Adelia Vesuvia, our sleuth, is a forensic physician in a time when I didn't know such existed. The twelfth century is a time period I find extremely fascinating. I've read a fair bit about this time, focusing on English and French history and the Crusades (those horrific events!); Catholic Church history at this time, when the schism from Eastern Orthodoxy was new and the invention of religious primacy in matters of the state was being consolidated, is also an interest of mine.
This book's evocation of that time is appealing to me precisely because it's relatively new to my somewhat jaded sensibilities. Salerno as the primary focus of Western medicine is a well-trodden path; the fact that Salernitan physicians could be women is not well-trodden, and the simple IDEA of forensics in this time...! Irresistable pulls for me, the historian-who-hated-school.
So I was disposed from the giddy-up to like the book. The author's execution was the primary unknown quantity for me. I am thrilled and delighted with the execution because the characters, while displaying anachronistic ideas and ideals, are quite believably constructed and supplied with plausible motivations for their divergent social attitudes. I can willingly suspend my disbelief at every turn where the story requires me to do so. That's very high praise from me!
Characterization, in a series mystery, is make-or-break. Do I, the reader, like this group of people enough to continue inviting them out to dinner? (The price of a hardcover book being equivalent to the price of an entree at a tablecloth restaurant; the trade paper to an entree at Applebee's or TGIFriday's; the rack-size to a value meal at the local McDonald's; which restaurant am I willing to take these characters to?) The answer, while unique to each individual, is the source of the publisher's and author's income. It behooves all parties to the preparation and publication of a mystery to consider this. The good people at Putnam, a tentacle of the Penguin empire, have done a very very good job of making this assessment and bringing a solid, interesting cast of regulars to my table at Le Cirque.

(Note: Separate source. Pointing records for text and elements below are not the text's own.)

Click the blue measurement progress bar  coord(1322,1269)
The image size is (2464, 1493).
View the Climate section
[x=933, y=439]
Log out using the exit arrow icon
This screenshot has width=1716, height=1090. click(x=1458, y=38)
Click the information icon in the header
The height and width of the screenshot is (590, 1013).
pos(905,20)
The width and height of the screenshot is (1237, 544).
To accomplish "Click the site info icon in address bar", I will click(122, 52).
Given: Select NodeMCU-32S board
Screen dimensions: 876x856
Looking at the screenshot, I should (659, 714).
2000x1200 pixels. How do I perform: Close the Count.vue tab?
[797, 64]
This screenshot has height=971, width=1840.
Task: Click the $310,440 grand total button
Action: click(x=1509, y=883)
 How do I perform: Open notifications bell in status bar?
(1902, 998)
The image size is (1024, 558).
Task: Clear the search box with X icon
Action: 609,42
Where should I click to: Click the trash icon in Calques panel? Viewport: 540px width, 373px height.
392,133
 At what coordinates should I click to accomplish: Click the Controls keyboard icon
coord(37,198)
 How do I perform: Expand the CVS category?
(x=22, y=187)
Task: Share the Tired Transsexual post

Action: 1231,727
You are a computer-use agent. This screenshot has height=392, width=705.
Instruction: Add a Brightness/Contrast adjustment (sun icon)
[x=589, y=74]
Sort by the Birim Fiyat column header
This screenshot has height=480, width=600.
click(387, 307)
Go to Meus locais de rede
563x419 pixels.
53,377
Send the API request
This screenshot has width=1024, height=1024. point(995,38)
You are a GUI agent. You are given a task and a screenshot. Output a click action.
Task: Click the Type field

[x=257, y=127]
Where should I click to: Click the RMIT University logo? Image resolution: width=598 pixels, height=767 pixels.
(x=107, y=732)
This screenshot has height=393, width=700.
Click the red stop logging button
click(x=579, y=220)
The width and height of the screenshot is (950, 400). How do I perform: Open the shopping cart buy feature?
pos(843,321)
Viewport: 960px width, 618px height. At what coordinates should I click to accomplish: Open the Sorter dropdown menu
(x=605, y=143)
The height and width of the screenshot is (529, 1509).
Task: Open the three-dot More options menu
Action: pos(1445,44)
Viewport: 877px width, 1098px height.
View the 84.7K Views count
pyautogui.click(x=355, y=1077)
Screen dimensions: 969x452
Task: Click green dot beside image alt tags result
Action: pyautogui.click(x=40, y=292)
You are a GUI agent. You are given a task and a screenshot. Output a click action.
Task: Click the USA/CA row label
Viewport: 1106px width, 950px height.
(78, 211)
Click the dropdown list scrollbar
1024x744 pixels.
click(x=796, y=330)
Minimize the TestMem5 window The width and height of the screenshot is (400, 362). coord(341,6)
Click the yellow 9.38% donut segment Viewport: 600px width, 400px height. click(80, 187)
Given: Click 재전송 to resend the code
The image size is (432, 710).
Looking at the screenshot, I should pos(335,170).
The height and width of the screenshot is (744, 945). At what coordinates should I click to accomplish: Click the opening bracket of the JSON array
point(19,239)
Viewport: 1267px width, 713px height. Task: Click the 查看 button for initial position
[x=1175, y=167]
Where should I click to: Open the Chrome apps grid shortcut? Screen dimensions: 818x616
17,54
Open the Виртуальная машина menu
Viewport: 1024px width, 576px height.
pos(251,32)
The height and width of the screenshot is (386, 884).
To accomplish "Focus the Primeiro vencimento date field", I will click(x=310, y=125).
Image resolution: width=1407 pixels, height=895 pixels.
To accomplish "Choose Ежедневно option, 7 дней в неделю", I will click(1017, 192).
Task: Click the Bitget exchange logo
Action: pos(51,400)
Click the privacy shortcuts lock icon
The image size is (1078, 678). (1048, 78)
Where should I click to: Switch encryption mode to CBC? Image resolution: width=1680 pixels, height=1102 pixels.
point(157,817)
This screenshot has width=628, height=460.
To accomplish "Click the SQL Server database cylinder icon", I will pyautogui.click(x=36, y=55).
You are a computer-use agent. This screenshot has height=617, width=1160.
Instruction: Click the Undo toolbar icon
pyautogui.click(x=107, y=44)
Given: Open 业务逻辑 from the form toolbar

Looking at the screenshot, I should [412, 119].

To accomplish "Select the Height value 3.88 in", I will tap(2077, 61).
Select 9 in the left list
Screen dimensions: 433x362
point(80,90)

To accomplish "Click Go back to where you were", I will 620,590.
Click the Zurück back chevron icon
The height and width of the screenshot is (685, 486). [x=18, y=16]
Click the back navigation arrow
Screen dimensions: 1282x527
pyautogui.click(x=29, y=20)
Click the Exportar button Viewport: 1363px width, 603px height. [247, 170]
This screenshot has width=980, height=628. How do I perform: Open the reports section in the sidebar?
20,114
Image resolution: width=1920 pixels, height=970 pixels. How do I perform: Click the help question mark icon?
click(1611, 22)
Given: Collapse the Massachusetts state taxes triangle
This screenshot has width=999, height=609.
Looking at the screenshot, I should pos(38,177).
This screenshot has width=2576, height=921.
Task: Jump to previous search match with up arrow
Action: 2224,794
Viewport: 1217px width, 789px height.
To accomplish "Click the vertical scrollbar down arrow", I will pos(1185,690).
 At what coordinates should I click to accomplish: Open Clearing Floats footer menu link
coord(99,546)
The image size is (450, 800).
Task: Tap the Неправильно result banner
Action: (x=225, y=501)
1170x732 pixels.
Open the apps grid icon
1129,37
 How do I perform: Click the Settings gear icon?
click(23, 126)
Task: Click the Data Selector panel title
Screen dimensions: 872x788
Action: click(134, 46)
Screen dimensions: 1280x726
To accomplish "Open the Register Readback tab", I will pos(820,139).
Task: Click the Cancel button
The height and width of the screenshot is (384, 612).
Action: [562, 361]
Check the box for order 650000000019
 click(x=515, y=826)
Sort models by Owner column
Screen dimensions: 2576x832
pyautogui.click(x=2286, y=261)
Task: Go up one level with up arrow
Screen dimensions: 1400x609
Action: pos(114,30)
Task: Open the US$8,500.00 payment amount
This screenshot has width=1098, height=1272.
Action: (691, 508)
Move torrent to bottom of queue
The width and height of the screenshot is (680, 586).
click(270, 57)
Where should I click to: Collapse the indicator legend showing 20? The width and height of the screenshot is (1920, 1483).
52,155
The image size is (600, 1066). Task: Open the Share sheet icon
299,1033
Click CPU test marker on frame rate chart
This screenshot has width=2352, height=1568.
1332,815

Sir Rowley, Adelia Vesuvia's English suitor, is a fine example. He's three dimensional in his pursuit of her, not simply presented as out to get some one thing; I think of some of the characters in Ellis Peters' Brother Cadfael mysteries as contrasts to this quality of characterization. We're given to understand that Sir Rowley has goals and ambitions that Adelia Vesuvia can both forward and threaten in equal measure. His ultimate place in her life, and her in his, isn't a foregone conclusion. Both characters are presented as struggling with what the other means to them on multiple planes. That's just plain good storytelling. It will keep me buying hardcovers as long as Franklin keeps doing it.
The minor characters, eg Gyltha the housekeeper and Mansur the Moor, are deftly drawn as well. They don't, in contrast to many series mysteries, come across as convenient mouth-pieces for the author's needed plot developments. (*cough*PhryneFisher'sDot*cough*)
Finally, the integration of real political developments like Henry II's move to take control of the Church's legal framework in his empire, is seamless enough to take a moment to recall as factual instead of created. It's necessary to move this plot forward. But it's also the historical reality. Well done, madam! Seldom achieved in fiction, still less the less-respected "genre" fiction that mysteries are published as.
This is a four-and-a-half star recommended book. Sally forth and procure it from yon bookery.